PROBLEMAS Y TAREAS:
1/ Resume en forma de lista el párrafo del texto sobre la diplomacia catalana que empieza por "El 6 de julio de 1713" y conserva sus datos principales.
2/ Transcribe del texto sobre la diplomacia catalana el pasaje que empieza por "La diplomacia catalana" y sigue hasta "era la prioridad.".

TEXTO DE LECTURA:

La diplomacia catalana
El 6 de julio de 1713, poco después de la evacuación austriacista, la Conferencia de los Tres Comunes (el equivalente al Parlamento) debatía la postura de Catalunya en aquel nuevo escenario. En aquella votación, los partidarios de la resistencia a ultranza ganaron por 75 votos, contra los 45 de los partidarios de negociar una capitulación honrosa. La historiografía romántica catalana ha querido ver que aquella votación era un acto de patriotismo: la rauxa se imponía al seny. Sin embargo, lo cierto es que los arrebatados tenían una sólida estrategia: iniciar una guerra diplomática que tenía que desatascar Utrecht. La confianza en que se depositó en esta estrategia es la primera prueba de que, en Utrecht, liquidar el conflicto bélico no era la prioridad.

ENTRADAS EXTRAÍDAS:
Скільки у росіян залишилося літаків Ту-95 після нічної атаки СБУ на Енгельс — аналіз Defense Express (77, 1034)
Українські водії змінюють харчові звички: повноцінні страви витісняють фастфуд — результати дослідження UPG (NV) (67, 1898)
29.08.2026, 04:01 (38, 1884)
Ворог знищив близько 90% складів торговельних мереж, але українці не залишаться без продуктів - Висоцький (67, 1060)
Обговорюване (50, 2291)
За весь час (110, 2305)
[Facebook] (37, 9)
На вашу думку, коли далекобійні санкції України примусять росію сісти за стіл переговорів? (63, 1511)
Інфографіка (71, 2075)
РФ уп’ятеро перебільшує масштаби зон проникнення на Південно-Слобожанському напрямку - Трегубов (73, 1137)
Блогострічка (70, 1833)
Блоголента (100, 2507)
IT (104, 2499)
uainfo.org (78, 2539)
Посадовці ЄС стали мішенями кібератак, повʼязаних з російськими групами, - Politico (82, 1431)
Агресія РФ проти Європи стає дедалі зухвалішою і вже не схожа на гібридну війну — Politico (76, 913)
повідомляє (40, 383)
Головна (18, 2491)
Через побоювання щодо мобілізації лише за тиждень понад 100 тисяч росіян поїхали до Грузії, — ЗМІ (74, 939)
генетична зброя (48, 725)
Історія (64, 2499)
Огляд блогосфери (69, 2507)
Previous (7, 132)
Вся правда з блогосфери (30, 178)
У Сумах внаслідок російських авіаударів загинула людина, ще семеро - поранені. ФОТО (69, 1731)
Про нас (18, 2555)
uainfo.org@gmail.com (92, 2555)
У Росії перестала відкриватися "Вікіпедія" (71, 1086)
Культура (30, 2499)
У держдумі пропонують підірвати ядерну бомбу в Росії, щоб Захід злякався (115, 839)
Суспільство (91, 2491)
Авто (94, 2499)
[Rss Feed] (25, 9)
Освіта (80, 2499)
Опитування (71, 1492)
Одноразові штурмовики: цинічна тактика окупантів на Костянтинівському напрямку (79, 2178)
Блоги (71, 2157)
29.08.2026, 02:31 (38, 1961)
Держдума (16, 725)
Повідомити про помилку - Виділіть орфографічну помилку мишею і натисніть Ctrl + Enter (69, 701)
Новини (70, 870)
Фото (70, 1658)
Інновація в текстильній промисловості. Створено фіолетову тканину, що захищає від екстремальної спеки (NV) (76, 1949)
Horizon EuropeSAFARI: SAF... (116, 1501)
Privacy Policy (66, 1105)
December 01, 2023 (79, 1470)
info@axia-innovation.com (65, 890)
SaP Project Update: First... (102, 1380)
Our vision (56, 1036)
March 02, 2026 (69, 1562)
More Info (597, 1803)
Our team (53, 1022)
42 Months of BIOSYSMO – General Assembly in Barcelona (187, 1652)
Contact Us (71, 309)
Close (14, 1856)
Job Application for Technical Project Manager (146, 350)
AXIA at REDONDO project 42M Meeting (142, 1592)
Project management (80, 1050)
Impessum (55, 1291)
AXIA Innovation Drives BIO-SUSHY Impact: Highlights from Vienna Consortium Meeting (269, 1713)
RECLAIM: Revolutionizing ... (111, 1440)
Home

CONJUNTO DE RESPUESTAS:
1/
- El 6 de julio de 1713, poco después de la evacuación austriacista, la Conferencia de los Tres Comunes (el equivalente al Parlamento) debatía la postura de Catalunya ante el nuevo escenario.
- En la votación ganaron los partidarios de la resistencia a ultranza, con 75 votos frente a los 45 de quienes querían negociar una capitulación honrosa.
- La historiografía romántica catalana ha visto en esa votación un acto de patriotismo en el que la rauxa se imponía al seny.
- En realidad, los arrebatados tenían una estrategia sólida: iniciar una guerra diplomática que debía desatascar Utrecht.
- La confianza depositada en esa estrategia es la primera prueba de que, en Utrecht, liquidar el conflicto bélico no era la prioridad.

2/
La diplomacia catalana
El 6 de julio de 1713, poco después de la evacuación austriacista, la Conferencia de los Tres Comunes (el equivalente al Parlamento) debatía la postura de Catalunya en aquel nuevo escenario. En aquella votación, los partidarios de la resistencia a ultranza ganaron por 75 votos, contra los 45 de los partidarios de negociar una capitulación honrosa. La historiografía romántica catalana ha querido ver que aquella votación era un acto de patriotismo: la rauxa se imponía al seny. Sin embargo, lo cierto es que los arrebatados tenían una sólida estrategia: iniciar una guerra diplomática que tenía que desatascar Utrecht. La confianza en que se depositó en esta estrategia es la primera prueba de que, en Utrecht, liquidar el conflicto bélico no era la prioridad.